You may be sure that the more a nation is democratic, enlightened, and free, the greater will be the number of these interested promoters of scientific genius, and the more will discoveries immediately applicable to productive industry confer gain, fame, and even power on their authors. For in democracies the working-class takes a part in public affairs; and public honors, as well as pecuniary remuneration, may be awarded to those who deserve them.
In a community thus organized it may easily be conceived that the human mind may be led insensibly to the neglect of theory; and that it is urged, on the contrary, with unparalleled vehemence to the applications of science, or at least to that portion of theoretical science which is necessary to those who make such applications. In vain will some innate propensity raise the mind toward the loftier spheres of the intellect; interest draws it down to the middle zone. There it may develop all its energy and restless activity, there it may engender all its wonders. These very Americans, who have not discovered one of the general laws of mechanics, have introduced into navigation an engine which changes the aspect of the world…
All that I mean to say is this: permanent inequality of conditions leads men to confine themselves to the arrogant and sterile research of abstract truths; while the social condition and the institutions of democracy prepare them to seek the immediate and useful practical results of the sciences. This tendency is natural and inevitable: it is curious to be acquainted with it, and it may be necessary to point it out.
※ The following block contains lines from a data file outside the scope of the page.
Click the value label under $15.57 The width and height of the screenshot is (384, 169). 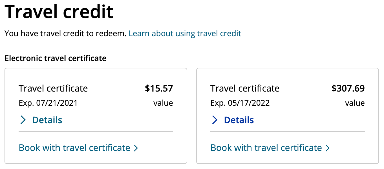163,103
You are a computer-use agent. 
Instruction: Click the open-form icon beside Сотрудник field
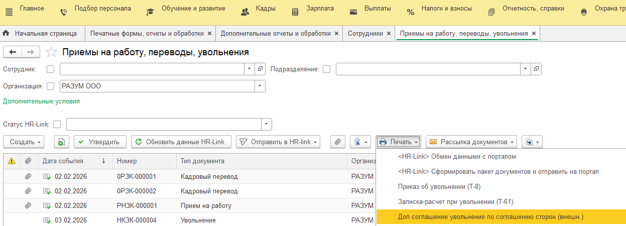(260, 69)
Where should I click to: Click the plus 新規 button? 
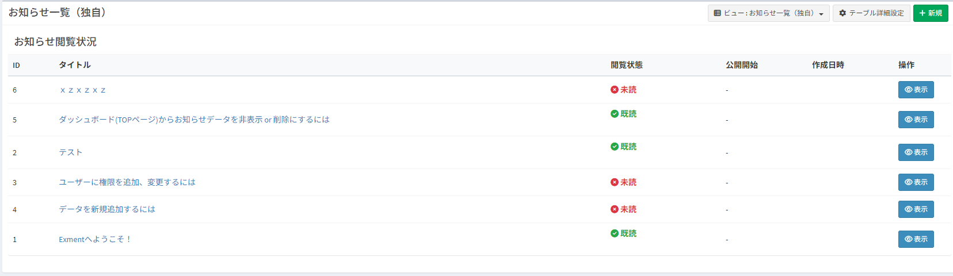pyautogui.click(x=931, y=13)
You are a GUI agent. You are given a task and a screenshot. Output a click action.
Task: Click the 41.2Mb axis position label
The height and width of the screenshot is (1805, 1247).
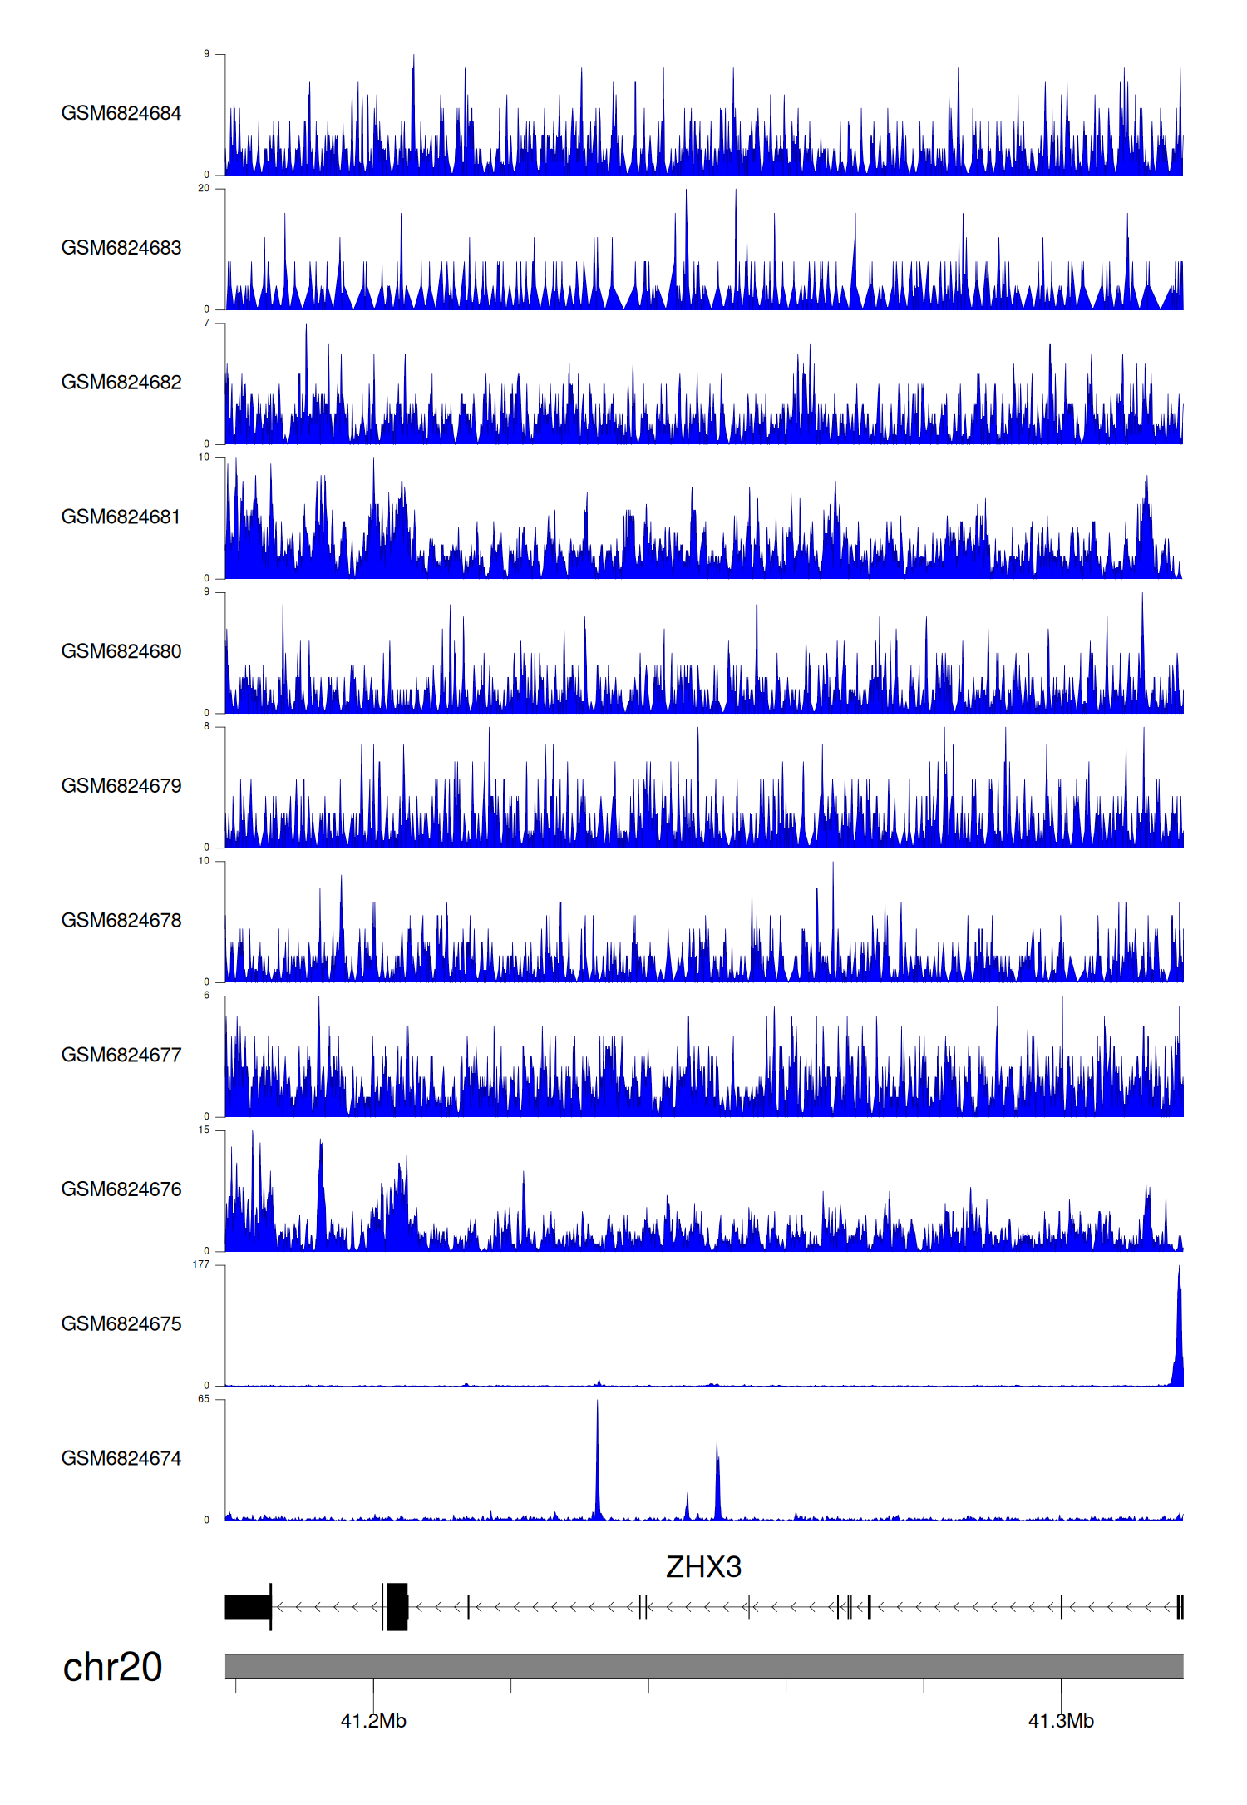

If those who are called upon to guide the nations of our time clearly discerned from afar off these new tendencies, which will soon be irresistible, they would understand that, possessing education and freedom, men living in democratic ages cannot fail to improve the industrial part of science; and that henceforward all the efforts of the constituted authorities ought to be directed to support the highest branches of learning, and to foster the nobler passion for science itself. In the present age the human mind must be coerced into theoretical studies; it runs of its own accord to practical applications; and, instead of perpetually referring it to the minute examination of secondary effects, it is well to divert it from them sometimes, in order to raise it up to the contemplation of primary causes.